The Chancellor is caught between a crock and hard place
The Chancellor’s statement on Northern Rock seemed, at first, to be pointless. He said that he wanted to “update” us on the bank’s current position. But then he couldn’t tell us anything about the current position because it’s all top secret. His only update was to tell us that he would be updating us in future.
He reminded me of one of those commuters who calls home every night to say: “I’m on the train.” This surprises no one, because the only surprise would be if the caller wasn’t on the train. It’s a holding call, an attempt to reach out and touch someone, a way to let people know you are alive. This, too, seemed to be what Mr Darling was trying to do. This statement was Alistair Darling ringing up all the taxpayers to say: “I’m on the train.”
So now you know: he’s on the train. All of us have a stake in this journey because Mr Darling has taken the liberty of “investing” £900 for each of us in Northern Rock. There are some who now believe that we may not get all our money back. Is Mr Darling among them? It was almost impossible to tell. The only thing for sure is that, in the interest of accuracy, Northern Rock now should be renamed Northern Hard Place.
Commuters everywhere will recognise the flat, non-emotional tone in Mr Darling’s voice. The journey is not going to plan. The Northern Hard Place express has been diverted to God knows where. There are the wrong sort of loans on the line. Mr Darling is sitting somewhere unknown (possibly near Crewe – it so often is). He’s weary and they’ve run out of even remotely edible sandwiches. He may be Chancellor but he has no control.
It is not a “quiet carriage”. Indeed, from what I heard yesterday, it was a “shouting carriage”. Right across from him was a man with jet-black hair who was being extremely rude. It was the Shadow Chancellor and Mr Darling sorely wished he would move. “This is a tale of incompetence and weak leadership!” cried George Osborne. “We have a Chancellor whose job is now on the line!”

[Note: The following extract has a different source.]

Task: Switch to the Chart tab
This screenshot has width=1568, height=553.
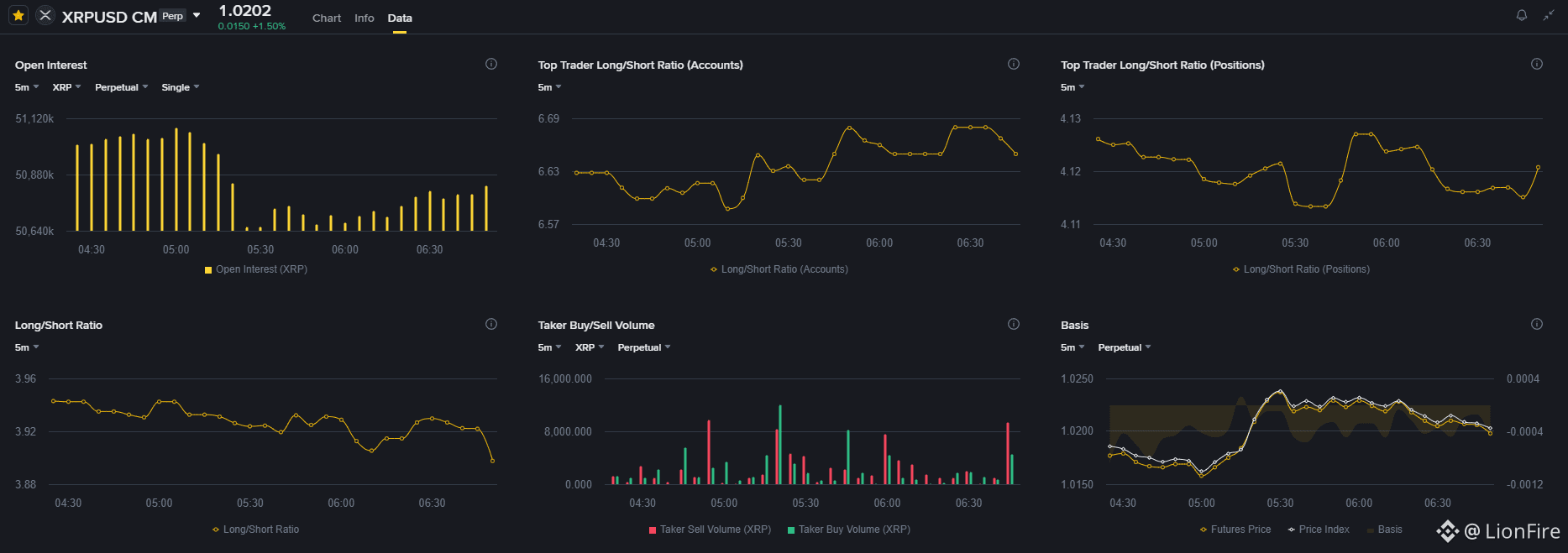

Mr Darling sighed. He wanted to say “shush” but, because he is Chancellor, he cannot say something so easily understood. So instead he said: “I’m sorry that you aren’t able to put forward any constructive proposals.” He then settled back and tried to close his eyes but, because his eyebrows have a life of their own, this is always quite hard to do.
His reverie was interrupted by the nasal whine that is the voice of Vince Cable, the acting leader of the Lib Dems. “Tony Blair was criticised for providing £800 million for the Millennium Dome. In the last few weeks this Government has provided the equivalent of 30 Millennium Domes to this bank without even the prospect of a decent pop concert at the end of it,” Vince noted. Mr Darling’s face was set in stone now. How dare the Lib Dems accuse him of failing to organise a pop concert. He was dealing with Northern Rock, not Northern Rock Band. He couldn’t believe that everyone else on the train didn’t already know that.
The carriage was in chaos now, with everyone demanding he do something. Labour passengers (sorry, customers) wanted him to safeguard all Northern Rock jobs. Others wanted him to give details about that tiny £24 billion loan. It was all very tedious. In true commuter tradition, he said as little as possible. He wished that he had brought his iPod.
All this to be taken with a grain of piquant salt!!!